First-Principles Insights into Structural, Electronic, Elastic, and Optical Behavior of AlGeX3 (X = Cl, Br) Perovskites

Abstract

Halide perovskites have drawn considerable attention for their exceptional properties and the flexibility to fine-tune their composition. In this study, we use first-principles density functional theory (DFT) calculations with the WIEN2K code to investigate the structural, electronic, optical, and mechanical properties of cubic halide perovskites AlGeX₃ (X = Cl, Br), exploring their potential for optoelectronic applications. Replacing Cl with Br alters the lattice parameters and unit cell volume, highlighting the role of halogen chemistry in shaping structural behavior. Electronic structure analysis confirms a direct bandgap, with values of 2.13 eV for AlGeCl₃ and 1.96 eV for AlGeBr₃, making them suitable for ultraviolet optoelectronics. Optical results reveal strong absorption, excellent electrical conductivity, and low reflectivity, making these materials promising for light-harvesting applications.
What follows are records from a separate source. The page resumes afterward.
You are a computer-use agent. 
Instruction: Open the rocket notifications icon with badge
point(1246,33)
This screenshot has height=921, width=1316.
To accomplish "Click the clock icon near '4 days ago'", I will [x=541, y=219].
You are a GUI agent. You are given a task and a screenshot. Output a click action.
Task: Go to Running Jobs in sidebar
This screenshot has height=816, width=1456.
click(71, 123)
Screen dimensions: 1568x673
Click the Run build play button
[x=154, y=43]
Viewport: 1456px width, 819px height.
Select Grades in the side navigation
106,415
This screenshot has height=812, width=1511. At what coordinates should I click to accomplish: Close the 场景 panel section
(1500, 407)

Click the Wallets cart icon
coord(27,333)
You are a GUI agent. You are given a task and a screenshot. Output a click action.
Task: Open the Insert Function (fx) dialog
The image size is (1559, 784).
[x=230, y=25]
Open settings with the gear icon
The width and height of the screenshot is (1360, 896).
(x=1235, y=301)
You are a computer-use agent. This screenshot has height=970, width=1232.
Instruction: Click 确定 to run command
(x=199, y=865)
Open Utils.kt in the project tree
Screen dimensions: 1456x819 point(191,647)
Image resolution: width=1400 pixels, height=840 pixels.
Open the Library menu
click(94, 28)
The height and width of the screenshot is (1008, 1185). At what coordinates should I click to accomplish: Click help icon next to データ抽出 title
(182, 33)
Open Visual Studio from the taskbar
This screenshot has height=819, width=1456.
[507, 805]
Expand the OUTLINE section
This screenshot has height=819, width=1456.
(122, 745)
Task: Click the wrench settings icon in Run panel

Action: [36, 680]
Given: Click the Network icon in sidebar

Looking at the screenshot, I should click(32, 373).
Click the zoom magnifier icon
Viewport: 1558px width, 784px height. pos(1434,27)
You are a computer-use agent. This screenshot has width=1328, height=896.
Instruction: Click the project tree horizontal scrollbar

Mechanical assessments, including bulk modulus (B), shear modulus (G), Young’s modulus (E), anisotropic factor (A), Poisson’s ratio, and Pugh’s ratio (B/G), confirm that these materials maintain a stable balance between stiffness and ductility. Additionally, the Debye temperature (θ_D) suggests strong thermal resilience, while formation energy calculations reinforce their thermodynamic stability. Overall, AlGeX₃ (X = Cl, Br) emerges as a strong candidate for next-generation photodetectors and high-performance optoelectronic devices.